To help her good-looking but painfully tongue-tied best friend, Aggie, land Drew, the boy of her dreams, Cici pretends to be Aggie online.
When it comes to savvy advice, Cici has a reputation of always being right, “like a Magic 8 Ball.” Nonetheless, Cici’s clever idea of impersonating Aggie on social media immediately backfires. Cici falls for the handsome hockey player herself, and Aggie is so different from Cici in person that Drew becomes confused. Told with a female protagonist, Springer’s shrewd update of the Cyrano de Bergerac story uses it as the perfect prism for middle school girls, demonstrating how hitting puberty at different times can affect social status, love relationships, and friendship. For a light, rather humorous novel, it’s a surprisingly potent theme, and it also brings up an interesting point: how these bodily changes are hard on the girls who develop early as well as on the ones who develop later.

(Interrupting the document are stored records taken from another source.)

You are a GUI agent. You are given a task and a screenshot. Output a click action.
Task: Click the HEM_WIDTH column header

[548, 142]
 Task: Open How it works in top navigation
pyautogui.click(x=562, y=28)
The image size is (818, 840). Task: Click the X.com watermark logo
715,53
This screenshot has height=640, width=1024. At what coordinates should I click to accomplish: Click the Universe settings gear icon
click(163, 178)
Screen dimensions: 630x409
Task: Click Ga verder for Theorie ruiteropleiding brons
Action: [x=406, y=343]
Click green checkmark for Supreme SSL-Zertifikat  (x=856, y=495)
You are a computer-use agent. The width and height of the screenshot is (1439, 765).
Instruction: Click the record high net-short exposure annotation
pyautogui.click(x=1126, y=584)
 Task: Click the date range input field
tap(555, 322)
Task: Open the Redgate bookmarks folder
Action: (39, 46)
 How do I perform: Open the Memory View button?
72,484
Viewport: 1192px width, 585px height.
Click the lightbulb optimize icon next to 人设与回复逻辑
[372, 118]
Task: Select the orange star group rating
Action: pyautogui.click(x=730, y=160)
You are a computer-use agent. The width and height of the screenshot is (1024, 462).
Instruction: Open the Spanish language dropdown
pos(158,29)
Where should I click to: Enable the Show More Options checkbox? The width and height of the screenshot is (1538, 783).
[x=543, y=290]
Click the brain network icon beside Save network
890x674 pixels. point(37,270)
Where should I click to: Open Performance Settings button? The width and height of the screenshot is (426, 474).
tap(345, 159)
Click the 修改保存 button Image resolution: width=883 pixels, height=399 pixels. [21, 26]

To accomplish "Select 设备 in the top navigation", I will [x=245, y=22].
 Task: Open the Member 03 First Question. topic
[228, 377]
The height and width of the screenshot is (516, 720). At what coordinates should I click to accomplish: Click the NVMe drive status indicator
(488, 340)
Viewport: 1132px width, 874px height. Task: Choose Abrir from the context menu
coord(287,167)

Although Cici is almost 13, two months older than Aggie, she still looks like a little girl, while Aggie is the reluctant owner of a pair of “ginormous” boobs. Cici and Drew are engaging characters whose behaviors feel organic, but Aggie’s character feels pieced together, a bunch of disparate traits molded to fit the plot. Springer makes little effort to populate her story with racially or ethnically diverse characters.
A surprisingly successful, suspenseful, and engrossing take on the Cyrano story with a contemporary twist.